課題の指示 =>
次の1.〜3.の記述がそれぞれ本文の内容と一致するかを判定し、「はい」か「いいえ」で答えよ。各判定には、決め手となる本文の語句を一字一句そのまま引用して添えること。
1. 4人の子供たちは、だれもマネジメントに興味を示さなかった。
2. ジャック・ウェルチとの関係は、ウェルチがGEのCEOを退任したことで終わった。
3. 伊藤雅俊名誉会長はクレアモント大学に2000万ドルを寄付した。

本文 =>

(前回記事)
ピーター・ドラッカー(26) 日経

2012-12-08
初来日で"中毒"
「経済大国になる」確信 出会った経営者は友人に

https://ameblo.jp/minaseyori/entry-12714442263.html


(今回記事)
ピーター・ドラッカー(27) 日経
「引退」なし
NPOの支援に傾注 日本企業は強さ忘れるな

1世紀近くを振り返り、恵まれた人生を送ってきたものだと思う。4人の子供たちはみんな元気だ。

 



幸いにもだれもマネジメントに興味を示さなかったし、今もしょっちゅう訪ねて来てくれる。

1970年代以降は何をやってきたか。以前と同様に大学で教え、2年に1冊は本を出し、コンサルタントをやってきた。

例えば、ゼネラル・エレクトリック(GE)の最高経営責任者(CEO)を20年間続けたジャック・ウェルチ。最初の5年ほどは「ウェルチ革命」を指南した。

関係が終わったのは、彼が「ピーター・ドラッカーはチームの一員」と公言したからだ。コンサルタントが組織の一部になったら有害でしかない。

日本の友人とは引き続き関係が深い。2003年には、イトーヨーカ堂の伊藤雅俊名誉会長がクレアモント大学に2000万ドルを寄付してくれた。同大学の経営大学院の名称には、今は私の名前だけでなく伊藤さんの名前も加わる。

そんな友人たちに1つ言っておきたい。日本の強さを忘れないでほしい、ということを。

入力データ =>

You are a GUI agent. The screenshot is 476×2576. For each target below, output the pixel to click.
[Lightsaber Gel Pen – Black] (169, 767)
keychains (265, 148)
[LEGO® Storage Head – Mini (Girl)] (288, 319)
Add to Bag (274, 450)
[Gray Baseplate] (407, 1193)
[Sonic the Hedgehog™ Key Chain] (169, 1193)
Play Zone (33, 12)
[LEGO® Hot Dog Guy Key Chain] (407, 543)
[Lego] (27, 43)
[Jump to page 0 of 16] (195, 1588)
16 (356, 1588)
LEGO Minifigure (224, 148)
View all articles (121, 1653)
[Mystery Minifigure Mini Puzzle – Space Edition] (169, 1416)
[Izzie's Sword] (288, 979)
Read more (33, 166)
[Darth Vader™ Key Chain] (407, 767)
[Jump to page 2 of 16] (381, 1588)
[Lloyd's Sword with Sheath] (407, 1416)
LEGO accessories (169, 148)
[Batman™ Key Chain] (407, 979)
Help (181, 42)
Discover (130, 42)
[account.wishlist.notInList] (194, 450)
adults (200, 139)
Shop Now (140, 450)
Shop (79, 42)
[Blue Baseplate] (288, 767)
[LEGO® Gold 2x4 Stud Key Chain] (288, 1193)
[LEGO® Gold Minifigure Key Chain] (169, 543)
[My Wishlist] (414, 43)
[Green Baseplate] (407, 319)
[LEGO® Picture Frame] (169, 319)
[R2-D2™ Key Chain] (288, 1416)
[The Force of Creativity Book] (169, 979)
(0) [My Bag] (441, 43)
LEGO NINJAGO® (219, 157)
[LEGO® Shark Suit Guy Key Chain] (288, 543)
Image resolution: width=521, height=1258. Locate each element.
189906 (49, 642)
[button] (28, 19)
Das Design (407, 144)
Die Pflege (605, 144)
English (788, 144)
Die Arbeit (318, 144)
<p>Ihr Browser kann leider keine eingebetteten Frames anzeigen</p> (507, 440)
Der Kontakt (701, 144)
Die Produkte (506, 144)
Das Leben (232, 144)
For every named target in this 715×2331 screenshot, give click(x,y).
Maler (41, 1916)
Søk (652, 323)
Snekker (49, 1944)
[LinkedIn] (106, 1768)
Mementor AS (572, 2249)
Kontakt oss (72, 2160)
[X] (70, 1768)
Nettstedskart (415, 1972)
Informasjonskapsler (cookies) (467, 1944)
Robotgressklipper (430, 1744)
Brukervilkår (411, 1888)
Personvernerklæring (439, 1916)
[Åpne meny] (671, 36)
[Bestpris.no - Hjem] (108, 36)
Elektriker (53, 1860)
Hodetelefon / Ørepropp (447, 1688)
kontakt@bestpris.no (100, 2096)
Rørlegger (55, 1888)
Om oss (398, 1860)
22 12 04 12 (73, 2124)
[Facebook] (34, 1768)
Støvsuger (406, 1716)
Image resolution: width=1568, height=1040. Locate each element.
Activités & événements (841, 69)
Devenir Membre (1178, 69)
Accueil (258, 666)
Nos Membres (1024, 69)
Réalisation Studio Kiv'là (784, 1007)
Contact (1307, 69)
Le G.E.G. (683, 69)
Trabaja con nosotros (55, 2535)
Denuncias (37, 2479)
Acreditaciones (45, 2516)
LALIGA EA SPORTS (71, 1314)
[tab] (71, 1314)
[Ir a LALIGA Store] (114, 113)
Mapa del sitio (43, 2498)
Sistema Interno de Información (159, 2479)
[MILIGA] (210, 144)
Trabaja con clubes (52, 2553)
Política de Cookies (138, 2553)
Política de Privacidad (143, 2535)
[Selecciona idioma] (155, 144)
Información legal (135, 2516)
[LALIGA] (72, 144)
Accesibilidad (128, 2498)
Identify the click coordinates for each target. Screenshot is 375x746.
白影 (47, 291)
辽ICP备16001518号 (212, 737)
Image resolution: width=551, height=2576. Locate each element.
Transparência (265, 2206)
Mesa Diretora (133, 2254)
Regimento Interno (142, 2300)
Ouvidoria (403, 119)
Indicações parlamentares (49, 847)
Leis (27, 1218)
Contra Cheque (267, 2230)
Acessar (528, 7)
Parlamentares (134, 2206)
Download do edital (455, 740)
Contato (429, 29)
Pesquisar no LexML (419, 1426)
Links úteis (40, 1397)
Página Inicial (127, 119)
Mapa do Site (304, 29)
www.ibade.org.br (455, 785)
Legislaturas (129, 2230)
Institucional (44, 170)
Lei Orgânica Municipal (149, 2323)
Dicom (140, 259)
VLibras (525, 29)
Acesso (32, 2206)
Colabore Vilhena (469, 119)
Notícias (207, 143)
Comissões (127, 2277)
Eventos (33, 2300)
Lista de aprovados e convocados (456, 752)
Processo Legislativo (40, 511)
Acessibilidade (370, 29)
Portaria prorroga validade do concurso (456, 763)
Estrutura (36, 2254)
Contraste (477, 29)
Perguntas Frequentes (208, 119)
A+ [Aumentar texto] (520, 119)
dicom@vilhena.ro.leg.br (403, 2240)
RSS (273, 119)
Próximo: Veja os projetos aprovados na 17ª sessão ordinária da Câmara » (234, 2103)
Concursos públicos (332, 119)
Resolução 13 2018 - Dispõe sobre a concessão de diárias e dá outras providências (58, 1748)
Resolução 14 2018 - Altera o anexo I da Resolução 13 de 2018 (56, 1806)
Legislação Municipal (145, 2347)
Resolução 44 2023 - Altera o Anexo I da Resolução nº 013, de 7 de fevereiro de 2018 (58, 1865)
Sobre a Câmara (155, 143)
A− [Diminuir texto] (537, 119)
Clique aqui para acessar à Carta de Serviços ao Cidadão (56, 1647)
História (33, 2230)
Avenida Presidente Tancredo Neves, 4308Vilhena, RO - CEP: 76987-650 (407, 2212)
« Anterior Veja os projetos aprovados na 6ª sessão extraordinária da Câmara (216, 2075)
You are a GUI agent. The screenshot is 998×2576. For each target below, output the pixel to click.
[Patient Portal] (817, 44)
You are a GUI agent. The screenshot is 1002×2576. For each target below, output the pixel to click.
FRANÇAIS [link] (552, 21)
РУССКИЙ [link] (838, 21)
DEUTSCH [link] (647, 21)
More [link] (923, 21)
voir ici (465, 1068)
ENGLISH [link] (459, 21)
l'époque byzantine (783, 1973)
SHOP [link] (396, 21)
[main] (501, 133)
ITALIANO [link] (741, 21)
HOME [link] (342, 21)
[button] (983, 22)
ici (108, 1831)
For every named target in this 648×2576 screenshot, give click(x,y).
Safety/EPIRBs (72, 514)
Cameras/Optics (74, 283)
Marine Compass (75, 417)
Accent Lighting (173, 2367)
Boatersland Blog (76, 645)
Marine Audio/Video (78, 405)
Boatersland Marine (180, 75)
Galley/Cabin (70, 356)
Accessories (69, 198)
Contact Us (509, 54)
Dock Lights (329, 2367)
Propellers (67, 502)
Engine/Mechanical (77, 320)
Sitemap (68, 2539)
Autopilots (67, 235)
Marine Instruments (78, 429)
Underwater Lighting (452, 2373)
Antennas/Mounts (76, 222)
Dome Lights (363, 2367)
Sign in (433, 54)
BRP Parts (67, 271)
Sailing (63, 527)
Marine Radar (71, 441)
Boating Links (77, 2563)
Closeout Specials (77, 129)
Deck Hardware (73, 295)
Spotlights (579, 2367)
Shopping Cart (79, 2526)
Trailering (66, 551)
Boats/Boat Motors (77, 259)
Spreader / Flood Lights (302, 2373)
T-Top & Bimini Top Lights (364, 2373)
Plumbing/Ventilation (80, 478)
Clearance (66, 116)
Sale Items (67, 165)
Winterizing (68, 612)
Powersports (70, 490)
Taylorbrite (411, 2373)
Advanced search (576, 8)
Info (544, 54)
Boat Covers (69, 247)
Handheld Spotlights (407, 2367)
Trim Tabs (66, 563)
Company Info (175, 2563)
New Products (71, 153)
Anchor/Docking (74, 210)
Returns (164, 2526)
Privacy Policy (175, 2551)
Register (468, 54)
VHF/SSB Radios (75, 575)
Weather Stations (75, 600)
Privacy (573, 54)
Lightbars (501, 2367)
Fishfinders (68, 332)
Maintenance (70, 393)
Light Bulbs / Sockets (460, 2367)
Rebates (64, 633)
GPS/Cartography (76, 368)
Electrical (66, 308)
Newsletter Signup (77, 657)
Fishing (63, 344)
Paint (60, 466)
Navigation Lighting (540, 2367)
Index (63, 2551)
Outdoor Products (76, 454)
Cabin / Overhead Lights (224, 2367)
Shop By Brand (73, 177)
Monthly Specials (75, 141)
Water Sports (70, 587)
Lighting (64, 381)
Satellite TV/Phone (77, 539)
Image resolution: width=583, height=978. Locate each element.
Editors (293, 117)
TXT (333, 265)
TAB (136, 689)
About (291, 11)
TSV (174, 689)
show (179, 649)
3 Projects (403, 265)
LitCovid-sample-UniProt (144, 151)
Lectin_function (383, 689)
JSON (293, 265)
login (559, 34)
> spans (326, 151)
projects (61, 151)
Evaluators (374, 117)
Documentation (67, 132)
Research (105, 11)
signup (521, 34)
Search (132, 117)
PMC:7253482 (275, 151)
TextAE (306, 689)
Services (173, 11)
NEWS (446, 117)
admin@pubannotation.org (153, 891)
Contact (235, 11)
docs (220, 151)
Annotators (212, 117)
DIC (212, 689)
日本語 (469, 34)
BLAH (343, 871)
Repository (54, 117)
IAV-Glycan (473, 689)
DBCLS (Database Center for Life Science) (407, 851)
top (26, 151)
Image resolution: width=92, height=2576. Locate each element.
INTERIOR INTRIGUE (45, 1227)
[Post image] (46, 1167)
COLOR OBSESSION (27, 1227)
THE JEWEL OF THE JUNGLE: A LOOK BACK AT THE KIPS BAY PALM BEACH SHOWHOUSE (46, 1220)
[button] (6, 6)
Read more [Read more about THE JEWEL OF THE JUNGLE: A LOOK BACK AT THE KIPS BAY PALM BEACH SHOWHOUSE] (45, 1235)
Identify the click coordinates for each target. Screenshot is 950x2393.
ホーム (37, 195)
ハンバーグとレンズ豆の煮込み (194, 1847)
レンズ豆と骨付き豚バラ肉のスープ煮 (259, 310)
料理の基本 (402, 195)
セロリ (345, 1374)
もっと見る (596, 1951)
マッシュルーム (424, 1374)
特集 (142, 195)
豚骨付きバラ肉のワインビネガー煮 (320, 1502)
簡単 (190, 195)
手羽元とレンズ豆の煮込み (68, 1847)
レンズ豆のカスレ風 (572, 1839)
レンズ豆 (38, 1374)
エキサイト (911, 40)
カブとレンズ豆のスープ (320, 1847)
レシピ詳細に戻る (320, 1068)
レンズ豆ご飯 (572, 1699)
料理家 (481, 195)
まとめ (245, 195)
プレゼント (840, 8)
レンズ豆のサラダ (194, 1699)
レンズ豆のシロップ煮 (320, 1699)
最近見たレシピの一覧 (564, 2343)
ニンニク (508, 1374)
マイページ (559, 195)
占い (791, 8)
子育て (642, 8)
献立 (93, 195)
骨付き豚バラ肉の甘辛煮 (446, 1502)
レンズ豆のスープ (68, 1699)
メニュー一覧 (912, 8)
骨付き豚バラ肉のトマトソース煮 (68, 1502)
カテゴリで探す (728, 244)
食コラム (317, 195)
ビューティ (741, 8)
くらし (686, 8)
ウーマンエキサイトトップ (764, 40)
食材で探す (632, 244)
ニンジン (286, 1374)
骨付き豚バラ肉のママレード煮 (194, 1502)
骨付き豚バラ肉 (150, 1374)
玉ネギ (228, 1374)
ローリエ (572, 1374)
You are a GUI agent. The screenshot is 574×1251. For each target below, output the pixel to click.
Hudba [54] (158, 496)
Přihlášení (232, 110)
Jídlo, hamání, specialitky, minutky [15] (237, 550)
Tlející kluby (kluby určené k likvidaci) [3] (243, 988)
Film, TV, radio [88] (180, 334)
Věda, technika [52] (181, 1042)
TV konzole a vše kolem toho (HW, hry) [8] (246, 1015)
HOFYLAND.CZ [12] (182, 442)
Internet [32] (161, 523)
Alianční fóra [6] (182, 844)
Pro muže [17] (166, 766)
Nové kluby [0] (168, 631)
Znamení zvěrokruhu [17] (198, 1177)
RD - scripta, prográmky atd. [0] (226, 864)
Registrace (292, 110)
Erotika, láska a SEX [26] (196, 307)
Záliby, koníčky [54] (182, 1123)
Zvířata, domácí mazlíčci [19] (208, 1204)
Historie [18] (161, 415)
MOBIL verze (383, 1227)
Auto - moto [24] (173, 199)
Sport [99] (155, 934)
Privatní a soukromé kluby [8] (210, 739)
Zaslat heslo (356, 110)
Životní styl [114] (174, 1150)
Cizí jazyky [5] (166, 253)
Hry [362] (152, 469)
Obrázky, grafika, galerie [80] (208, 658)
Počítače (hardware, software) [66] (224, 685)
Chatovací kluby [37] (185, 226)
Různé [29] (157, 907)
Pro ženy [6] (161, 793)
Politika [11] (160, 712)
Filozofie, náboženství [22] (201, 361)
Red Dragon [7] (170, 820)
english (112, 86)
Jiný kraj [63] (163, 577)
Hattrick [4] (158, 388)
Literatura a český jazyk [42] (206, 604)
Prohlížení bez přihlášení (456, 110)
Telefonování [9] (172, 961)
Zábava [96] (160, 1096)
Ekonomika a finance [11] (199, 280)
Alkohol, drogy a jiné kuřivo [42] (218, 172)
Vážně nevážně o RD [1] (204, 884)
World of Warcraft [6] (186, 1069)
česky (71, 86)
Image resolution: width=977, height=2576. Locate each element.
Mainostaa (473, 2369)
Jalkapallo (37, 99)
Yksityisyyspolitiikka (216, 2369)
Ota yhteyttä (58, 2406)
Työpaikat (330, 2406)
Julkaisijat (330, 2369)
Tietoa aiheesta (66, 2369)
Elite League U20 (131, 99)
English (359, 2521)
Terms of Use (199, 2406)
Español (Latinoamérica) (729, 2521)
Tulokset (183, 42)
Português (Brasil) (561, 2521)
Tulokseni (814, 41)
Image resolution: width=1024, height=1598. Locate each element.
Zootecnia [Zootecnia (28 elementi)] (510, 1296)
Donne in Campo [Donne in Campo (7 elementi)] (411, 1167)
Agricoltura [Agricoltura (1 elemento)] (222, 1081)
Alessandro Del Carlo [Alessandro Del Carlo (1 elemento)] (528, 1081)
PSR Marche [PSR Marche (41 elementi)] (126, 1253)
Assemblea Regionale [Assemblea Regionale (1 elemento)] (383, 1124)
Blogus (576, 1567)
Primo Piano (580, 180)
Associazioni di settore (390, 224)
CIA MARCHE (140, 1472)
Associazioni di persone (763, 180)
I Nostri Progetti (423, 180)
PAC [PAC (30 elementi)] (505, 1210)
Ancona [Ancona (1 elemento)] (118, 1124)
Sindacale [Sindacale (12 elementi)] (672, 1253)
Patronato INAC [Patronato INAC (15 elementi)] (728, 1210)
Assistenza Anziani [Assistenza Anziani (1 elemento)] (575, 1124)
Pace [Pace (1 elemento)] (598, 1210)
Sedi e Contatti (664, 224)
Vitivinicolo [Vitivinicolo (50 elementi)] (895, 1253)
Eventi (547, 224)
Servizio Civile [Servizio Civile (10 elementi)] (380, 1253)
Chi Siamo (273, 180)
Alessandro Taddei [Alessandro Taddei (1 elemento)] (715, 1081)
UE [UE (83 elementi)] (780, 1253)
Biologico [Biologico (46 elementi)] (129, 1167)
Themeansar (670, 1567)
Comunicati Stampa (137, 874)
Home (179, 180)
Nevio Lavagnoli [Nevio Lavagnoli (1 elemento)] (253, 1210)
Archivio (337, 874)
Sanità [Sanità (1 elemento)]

解答 =>
1. はい：「幸いにもだれもマネジメントに興味を示さなかったし」
2. いいえ：「関係が終わったのは、彼が「ピーター・ドラッカーはチームの一員」と公言したからだ。」
3. はい：「イトーヨーカ堂の伊藤雅俊名誉会長がクレアモント大学に2000万ドルを寄付してくれた。」